In summary, we introduce two datasets for the U.S.A., namely ONFIRE-FPA-FOD, and ONFIRE-MTBS, which are named in reference to their respective original sources.

Data Records

Database structure

ONFIRE data are available to the public through version-controlled releases of the database on Zenodo32, and all codes used in the development and validation of the dataset79 are freely available, in line with the FAIR Guiding Principles80. ONFIRE is a 1° × 1° degree lat-long gridded dataset with, for each grid cell, the latitude and longitude of the center and the square metres burned per month. Each month’s data includes the total area in square metres for fires reported to start within that month. For instance, a fire that started on July 31 and burned for a month will be entirely reported in July. Data are stored in decimal degrees, GCS WGS84. The dataset contains fire estimates over the various recorded lengths, up to 2021, and spatial coverages (Table 1). The database is provided for each dataset and region in several formats: NetCDF81, RData82, and ASCII83. In total, we provide 21 files: 3 for each of the 5 regions, and two additional datasets are provided corresponding to the NFDB and NBAC sources for Canada, and the FPA-FOD and MTBS sources for the U.S.A.

Technical Validation

The original records included in the database are provided by government and non-government agencies and as described in the previous section, have already been used individually in several regional studies (although not all together). We acknowledge, however, the potential limitations previously reported in national data84,85. These data commonly face various challenges, including periods of inaccessible or poor-quality data36,86, difficulties in estimating burned area from field observations13,85 uncertainties arising from different fire reporting protocols between countries and/or protocol changes over time87, and high political controls on BA statistics84,88. Thus, even though they cannot clearly be considered error-free “ground truth”, these data represent the main source of authoritative fire histories available today, before and during the satellite era. In addition, users can evaluate the validity and accuracy of the original source for each regional dataset from its references (Table 1). It is also worth noting that here we provide BA data at a monthly scale and over a 1° grid resolution, therefore substantially reducing any uncertainties and noise that could be present at higher temporal and spatial resolutions. In addition, we provide information on the total BA, which is primarily influenced by the extent of large fires. These large fires are typically monitored due to their significant impacts (however it is worth noting that ONFIRE BA grid cells can also be affected by fires of less than 100 hectares89). Also, while caution is necessary when relying solely on BA, it remains a useful tool for understanding the overall magnitude and spatial extent of fire events90 as it provides a quantitative measure that can be easily compared across different fire events and regions.

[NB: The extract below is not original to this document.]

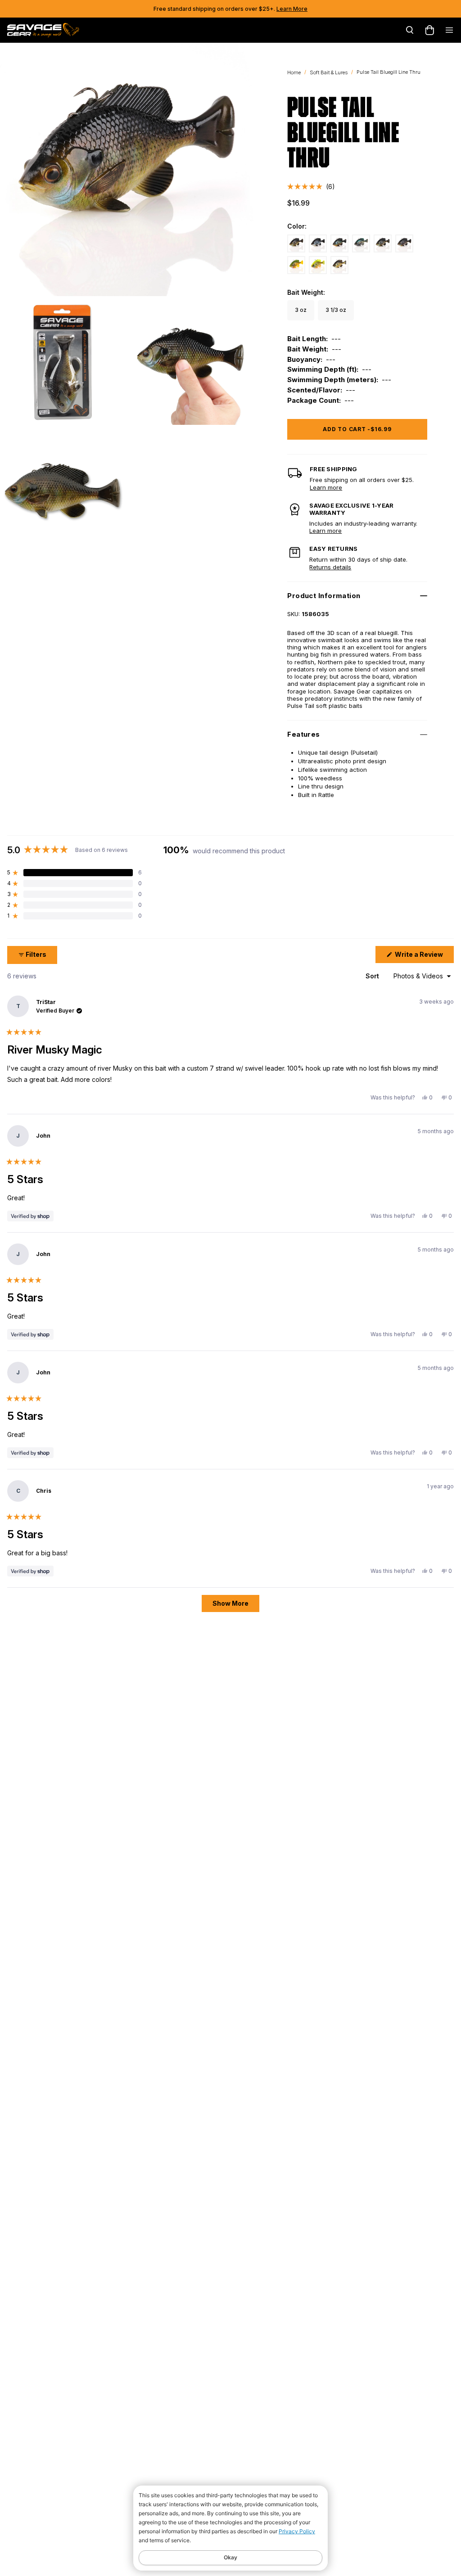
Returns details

We also followed two different approaches to provide a quantitative assessment of the ONFIRE data: (1) we compared it with an independent satellite-based dataset, to examine the coherence among the datasets, and (2) we made use of the ONFIRE dataset to perform the same analysis of a previous study11, thus comparing the results. This two-step assessment process is crucial to ensure the integrity and quality of the ONFIRE data.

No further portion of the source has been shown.